First, the application now has a total state of 10 TB to locally manage across app instances (assuming no standby replicas). If each client machine has storage space of 1 TB, we would need at least 10 client machines. If failures are common, we might need more, because if a client machine fails, another application instance automatically takes over its load. So if we want to tolerate 1 failure, we’d need 11 client machines (or alternatively upgrade the local storage space to using disks larger than 1 TB).

In addition to local storage, the data is also stored on Kafka, and is replicated with the same replication factor as the original database cluster, i.e., Kafka brokers would need 30 TB of storage.

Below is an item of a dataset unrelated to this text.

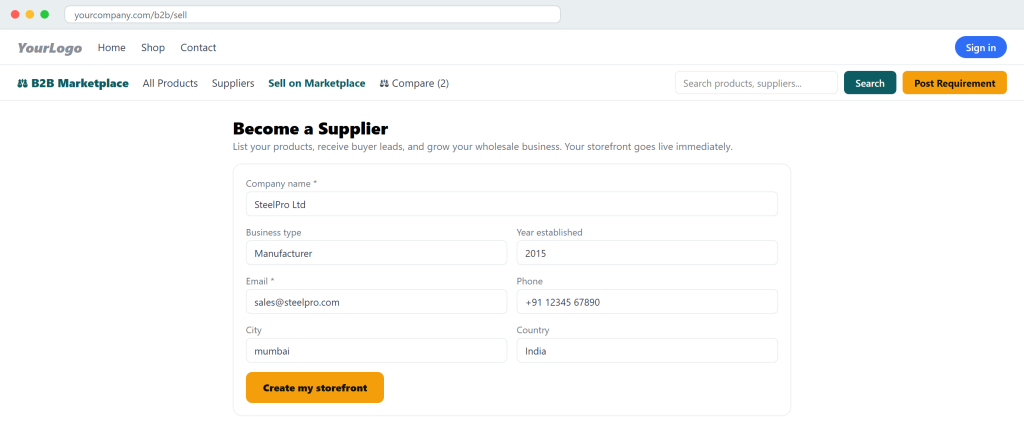This screenshot has height=427, width=1024.
Task: Go to the Shop page
Action: (153, 48)
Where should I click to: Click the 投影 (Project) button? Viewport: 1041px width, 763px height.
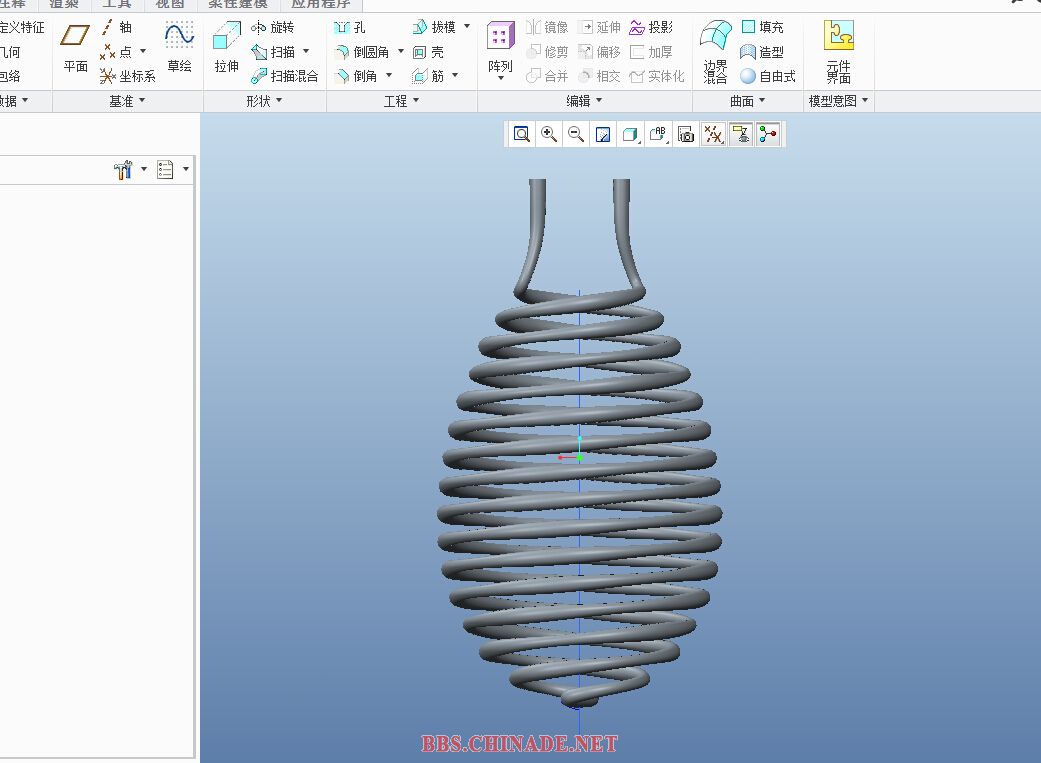(x=651, y=27)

So at a first glance it looks like with Interactive Queries we are using more storage than with a remote database (10 TB local client-size state + 30 TB server-side Kafka state = 40 TB with Interactive Queries) vs. 30 TB of database state. However, keep in mind that the traditional database cluster is probably also using Kafka as an ingest engine (in the worst-case using an additional 30 TB of Kafka state) as well as using an internal database log (in the worst-case another 30 TB). Hence, in practice, the data stored with Interactive Queries is likely to have a smaller footprint than with a traditional database.

Troubleshooting

The store/RocksDB performance appears low: The workload might be IO bound. This happens especially when using a hard disk drive, instead of an SSD. However, if you already use SSDs, check your client-side CPU utilization. If it is very high, it is likely you may need more cores for higher performance. The reason is that using state stores means writing to both RocksDB and producing to Kafka since state stores use changelog topics by default.

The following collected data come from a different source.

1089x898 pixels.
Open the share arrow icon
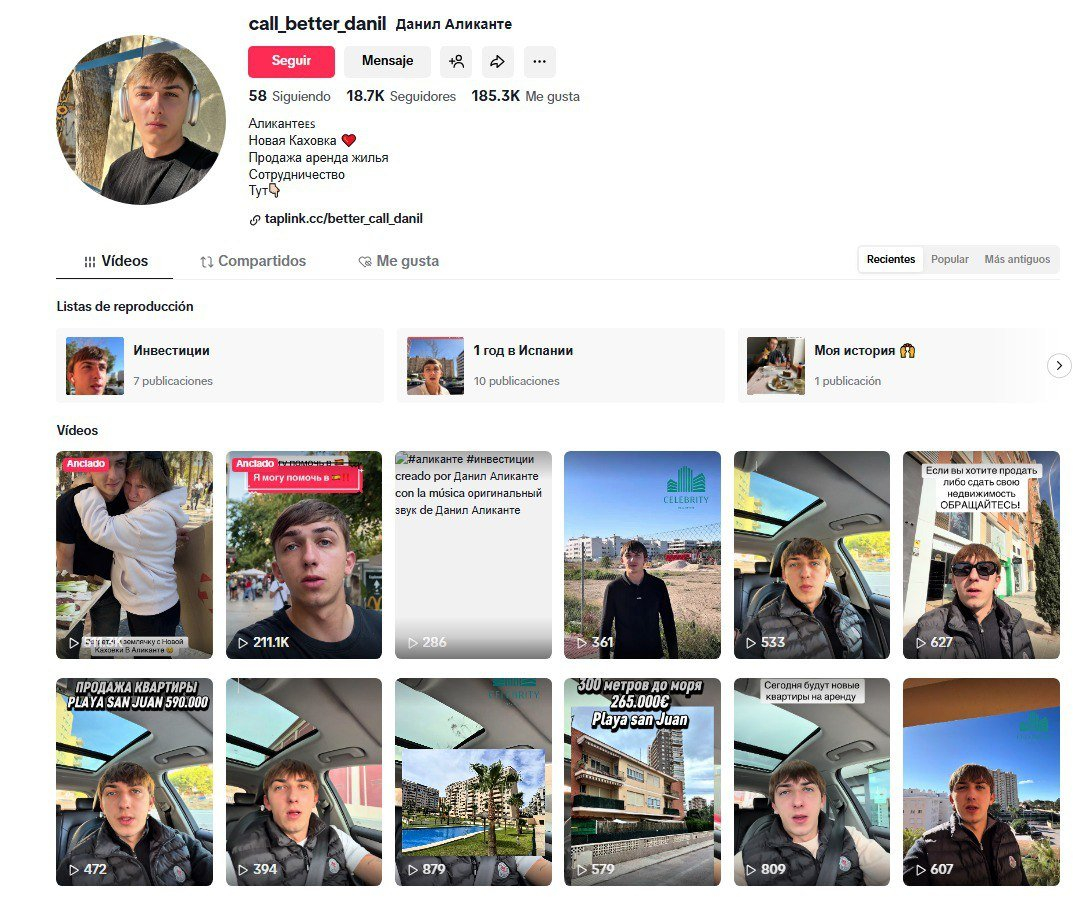(497, 62)
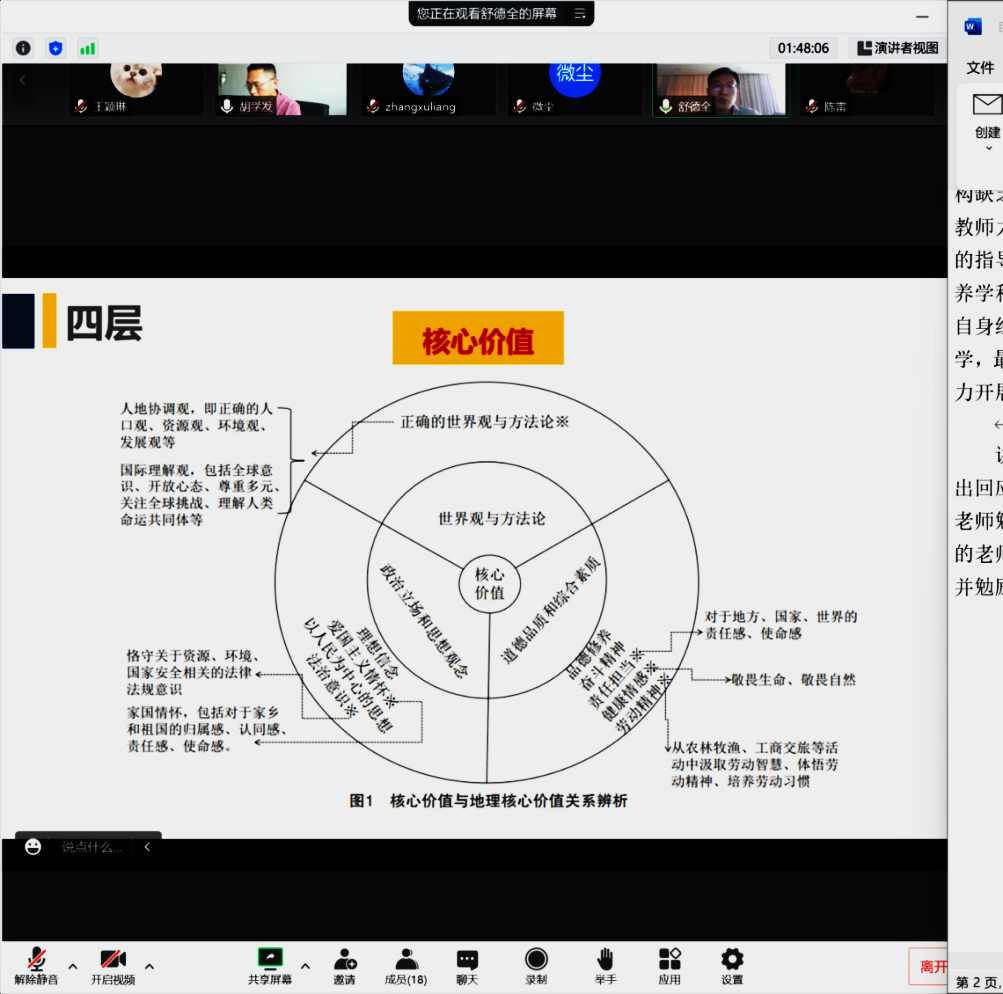Expand video options arrow beside camera
Viewport: 1003px width, 994px height.
[x=149, y=966]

RocksDB’s file sizes appear larger than expected: RocksDB tends to allocate sparse files, hence although the file sized might appear large, the actual amount of storage consumed might be low. Check the real storage consumed (in Linux with the du command). If the amount of storage consumed is indeed higher than the amount of data written to RocksDB, then write amplification might be happening. For measuring and tuning write amplification see RocksDB’s Tuning Guide.

The app’s memory utilization seems high: If you have many stores in your topology, there is a fixed per-store memory cost. E.g., if RocksDB is your default store, it uses some off-heap memory per store. Either consider spreading your app instances on multiple machines or consider lowering RocksDb’s memory usage using the RocsDBConfigSetter class.

If you take the latter approach, note that RocksDB exposes several important memory configurations as first described in the section on other memory usage. In particular, these settings include block_cache_size (16 MB by default), write_buffer_size (32 MB by default) write_buffer_count (3 by default). With those defaults, the estimate per RocksDB store (let’s call it estimate per store) is (write_buffer_size_mb * write_buffer_count) + block_cache_size_mb (112 MB by default).

Then if you have 40 partitions and using a windowed store (with a default of 3 segments per partition), the total memory consumption is 40 * 3 * estimate per store (in this example that would be 13440 MB).